▸ Document section:
————

Image: Efrem Lukatsky/Associated Press


2014-04-14 11:50:13 UTC


SLOVIANSK, Ukraine — As you drive into the outskirts of Sloviansk, a small town of just around 130,000 deep in eastern Ukraine, it becomes clear that the country’s crisis is reaching new levels.



I have spent the last week traveling across the region with another British journalist, and on Saturday, as we approach the city, the first thing we see is a checkpoint manned by pro-Russia militia mingling with police blocking the road. A bus filled with men dressed in combat fatigues is parked on a grass verge nearby. It is clear that these people are now in control of who enters or leaves the city.


Further down the road we hit another checkpoint, where a group of men flag us down demanding to know what why we are coming to Sloviansk.


As we talk, I notice a Russian flag that has been erected on a road sign and ask to take a picture of it. A couple of the men, eager to show it in the best light, climb up the sign to straighten it; there is pride in Russia here. I ask about the police at the first checkpoint. "The police are with us," says the group’s leader, a middle-aged man dressed in combat gear with a peaked cap. "They are the people, too." He starts laughing: "Do you like our bus?" he says and points up the road.


I've become familiar with the increasing lawlessness of the region, having already visited the cities of Luhansk and Donetsk, where pro-Russia separatists have stormed and occupied government buildings, demanding the right to hold referendums that would allow them to join the Russian Federation. East Ukraine is close to the Russian border, and Russian is almost universally spoken here. Moscow’s influence permeates everything — from the architecture to the food.


Ukraine has staggered from one crisis to another since the Euromaidan revolution that deposed President Viktor Yanukovych in February.


Yanukovych –- a Donetsk man seen as a Kremlin puppet by the Euromaidan activists — was more popular in the East where the revolution is reviled among many with pro-Russia leanings. The people here told me repeatedly that the Kiev government treats them with contempt and wants to eradicate the speaking of Russian in Ukraine. Anger and paranoia combined with grinding economic depression is everywhere. Violence was inevitable.


Russian President Vladimir Putin annexed the Ukrainian region of Crimea two months ago and the Ukrainian government, not without good reason, fears further Russian incursions onto its territory — or at the very least Russian meddling. Moscow has proven adept at stirring unrest amongst Ukraine’s pro-Russian population in Crimea and the many protests I have seen in the area contain organized elements that suggest more than merely a simultaneous outpouring of disaffection.


Sloviansk is a bleak, industrial city of concrete buildings and grey streets that are broken up by threadbare patches of grass. Only few people are out, walking hunched over in the falling rain. The occupied police station is in the city centre and we manage to tag onto a group of protesters passing through the makeshift barricades that surround it, and go inside.

————

▸ Record excerpts:
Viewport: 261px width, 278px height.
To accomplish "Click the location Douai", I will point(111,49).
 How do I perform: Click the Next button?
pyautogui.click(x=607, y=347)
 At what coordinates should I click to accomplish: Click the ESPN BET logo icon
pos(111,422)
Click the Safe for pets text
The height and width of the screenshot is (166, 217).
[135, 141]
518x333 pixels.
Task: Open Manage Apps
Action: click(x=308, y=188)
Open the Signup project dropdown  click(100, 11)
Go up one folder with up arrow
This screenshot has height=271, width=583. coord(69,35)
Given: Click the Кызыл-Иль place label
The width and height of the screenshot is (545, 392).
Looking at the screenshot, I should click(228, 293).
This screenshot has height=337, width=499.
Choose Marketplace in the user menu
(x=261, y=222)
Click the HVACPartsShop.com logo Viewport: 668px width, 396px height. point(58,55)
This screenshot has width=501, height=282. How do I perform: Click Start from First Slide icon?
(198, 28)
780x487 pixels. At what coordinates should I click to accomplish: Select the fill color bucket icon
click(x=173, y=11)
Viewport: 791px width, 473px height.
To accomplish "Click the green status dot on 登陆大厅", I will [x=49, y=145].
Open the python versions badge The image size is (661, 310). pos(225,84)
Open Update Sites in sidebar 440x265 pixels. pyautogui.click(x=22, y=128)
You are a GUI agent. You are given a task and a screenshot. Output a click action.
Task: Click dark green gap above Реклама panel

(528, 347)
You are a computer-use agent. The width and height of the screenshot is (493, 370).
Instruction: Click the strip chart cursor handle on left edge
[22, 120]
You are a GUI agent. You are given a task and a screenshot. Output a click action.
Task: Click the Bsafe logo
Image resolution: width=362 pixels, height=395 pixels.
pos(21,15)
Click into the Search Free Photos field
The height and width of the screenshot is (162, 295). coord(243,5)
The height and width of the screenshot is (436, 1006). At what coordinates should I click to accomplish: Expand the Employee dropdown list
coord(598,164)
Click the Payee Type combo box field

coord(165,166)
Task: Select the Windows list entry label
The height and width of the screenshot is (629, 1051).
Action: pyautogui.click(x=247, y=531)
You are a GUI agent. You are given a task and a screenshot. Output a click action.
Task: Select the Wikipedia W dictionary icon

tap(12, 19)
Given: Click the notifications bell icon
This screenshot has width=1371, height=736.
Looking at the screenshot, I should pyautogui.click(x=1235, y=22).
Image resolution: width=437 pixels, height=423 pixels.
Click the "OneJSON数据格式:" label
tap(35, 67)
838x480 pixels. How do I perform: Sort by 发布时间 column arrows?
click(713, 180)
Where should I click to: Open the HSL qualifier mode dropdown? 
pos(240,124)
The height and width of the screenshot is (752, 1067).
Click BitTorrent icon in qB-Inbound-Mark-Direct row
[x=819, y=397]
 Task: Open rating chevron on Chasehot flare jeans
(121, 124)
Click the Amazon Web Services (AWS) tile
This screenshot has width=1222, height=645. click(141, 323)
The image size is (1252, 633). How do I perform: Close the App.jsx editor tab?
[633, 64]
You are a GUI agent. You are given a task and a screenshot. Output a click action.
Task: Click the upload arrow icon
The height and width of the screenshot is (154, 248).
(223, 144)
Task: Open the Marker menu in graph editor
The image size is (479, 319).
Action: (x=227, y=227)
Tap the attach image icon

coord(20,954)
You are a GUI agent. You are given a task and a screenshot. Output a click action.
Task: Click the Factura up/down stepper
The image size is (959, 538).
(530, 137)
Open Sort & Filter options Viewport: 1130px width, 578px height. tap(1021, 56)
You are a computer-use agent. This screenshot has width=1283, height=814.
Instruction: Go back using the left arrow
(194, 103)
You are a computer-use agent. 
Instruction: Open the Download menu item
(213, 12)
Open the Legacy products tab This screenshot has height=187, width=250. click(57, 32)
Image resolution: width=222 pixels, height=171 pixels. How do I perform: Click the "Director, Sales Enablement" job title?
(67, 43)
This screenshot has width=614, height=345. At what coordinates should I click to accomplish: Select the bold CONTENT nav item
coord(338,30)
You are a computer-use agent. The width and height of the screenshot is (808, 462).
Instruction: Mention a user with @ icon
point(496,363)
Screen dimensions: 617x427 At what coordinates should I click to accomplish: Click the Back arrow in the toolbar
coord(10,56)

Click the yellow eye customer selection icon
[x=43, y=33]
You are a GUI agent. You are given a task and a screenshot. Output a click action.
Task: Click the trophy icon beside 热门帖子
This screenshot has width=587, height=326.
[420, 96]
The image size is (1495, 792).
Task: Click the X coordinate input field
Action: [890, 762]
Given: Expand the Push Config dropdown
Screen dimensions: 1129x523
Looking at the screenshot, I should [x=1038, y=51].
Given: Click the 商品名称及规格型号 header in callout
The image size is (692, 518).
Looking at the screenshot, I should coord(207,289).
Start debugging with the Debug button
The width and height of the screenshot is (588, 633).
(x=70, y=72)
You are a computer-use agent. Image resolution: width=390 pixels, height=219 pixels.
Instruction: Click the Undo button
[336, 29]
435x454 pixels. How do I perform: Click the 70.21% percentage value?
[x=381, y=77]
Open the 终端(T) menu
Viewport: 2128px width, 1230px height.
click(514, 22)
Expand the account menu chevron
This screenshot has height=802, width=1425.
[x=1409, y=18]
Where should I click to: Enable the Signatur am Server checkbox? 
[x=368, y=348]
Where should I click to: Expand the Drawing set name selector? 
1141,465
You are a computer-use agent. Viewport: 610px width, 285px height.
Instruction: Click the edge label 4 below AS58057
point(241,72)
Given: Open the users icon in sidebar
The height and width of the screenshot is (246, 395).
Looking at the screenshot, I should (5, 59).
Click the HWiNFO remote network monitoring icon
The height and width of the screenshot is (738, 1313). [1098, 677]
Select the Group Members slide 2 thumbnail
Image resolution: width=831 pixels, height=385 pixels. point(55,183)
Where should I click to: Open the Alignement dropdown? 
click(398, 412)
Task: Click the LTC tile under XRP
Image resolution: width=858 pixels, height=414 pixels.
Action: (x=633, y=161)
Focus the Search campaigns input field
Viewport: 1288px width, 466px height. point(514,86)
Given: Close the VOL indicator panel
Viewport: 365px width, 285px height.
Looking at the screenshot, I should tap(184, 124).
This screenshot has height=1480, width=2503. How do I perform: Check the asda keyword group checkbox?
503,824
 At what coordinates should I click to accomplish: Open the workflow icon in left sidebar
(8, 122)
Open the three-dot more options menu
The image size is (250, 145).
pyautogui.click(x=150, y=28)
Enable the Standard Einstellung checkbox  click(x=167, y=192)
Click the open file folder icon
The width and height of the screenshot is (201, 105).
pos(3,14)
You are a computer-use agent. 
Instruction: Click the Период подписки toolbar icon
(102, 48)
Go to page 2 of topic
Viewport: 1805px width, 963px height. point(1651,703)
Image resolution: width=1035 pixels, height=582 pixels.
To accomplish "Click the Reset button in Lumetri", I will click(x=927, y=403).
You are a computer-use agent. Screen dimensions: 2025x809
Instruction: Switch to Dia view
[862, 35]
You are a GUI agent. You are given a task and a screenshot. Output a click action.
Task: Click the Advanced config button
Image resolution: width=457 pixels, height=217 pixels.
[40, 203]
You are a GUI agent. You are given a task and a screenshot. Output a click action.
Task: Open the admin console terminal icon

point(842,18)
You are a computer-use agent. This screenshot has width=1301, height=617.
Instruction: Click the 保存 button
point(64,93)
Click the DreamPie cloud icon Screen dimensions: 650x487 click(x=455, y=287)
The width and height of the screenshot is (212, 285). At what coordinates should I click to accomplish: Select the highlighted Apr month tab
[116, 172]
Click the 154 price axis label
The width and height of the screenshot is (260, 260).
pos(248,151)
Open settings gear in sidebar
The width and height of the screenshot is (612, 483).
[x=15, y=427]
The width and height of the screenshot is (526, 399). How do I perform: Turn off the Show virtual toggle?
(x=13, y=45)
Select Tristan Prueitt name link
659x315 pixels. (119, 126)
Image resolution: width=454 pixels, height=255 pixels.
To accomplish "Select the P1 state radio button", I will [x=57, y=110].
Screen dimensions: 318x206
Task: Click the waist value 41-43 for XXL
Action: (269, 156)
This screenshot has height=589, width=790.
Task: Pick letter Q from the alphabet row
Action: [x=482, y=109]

————

▸ Your objective:
According to the report from Sloviansk, roughly how many people live in that town?

▸ The output:
Around 130,000.